(Saved data entries)
◇ ◇ ◇ ◇ ◇ ◇ ◇

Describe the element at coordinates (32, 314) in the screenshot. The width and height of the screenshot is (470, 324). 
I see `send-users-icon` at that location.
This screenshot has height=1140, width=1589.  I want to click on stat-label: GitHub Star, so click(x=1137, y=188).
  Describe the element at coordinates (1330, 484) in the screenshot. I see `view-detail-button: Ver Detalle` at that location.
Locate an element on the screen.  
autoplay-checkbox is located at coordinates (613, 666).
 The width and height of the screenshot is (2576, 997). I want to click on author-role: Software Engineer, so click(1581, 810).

◇ ◇ ◇ ◇ ◇ ◇ ◇

Write out the records unchanged, beginning with their first line and ending with the line that contains "Describe the element at coordinates (1330, 484)", including that line.

Describe the element at coordinates (32, 314) in the screenshot. The width and height of the screenshot is (470, 324). 
I see `send-users-icon` at that location.
This screenshot has height=1140, width=1589.  I want to click on stat-label: GitHub Star, so click(x=1137, y=188).
  Describe the element at coordinates (1330, 484) in the screenshot. I see `view-detail-button: Ver Detalle` at that location.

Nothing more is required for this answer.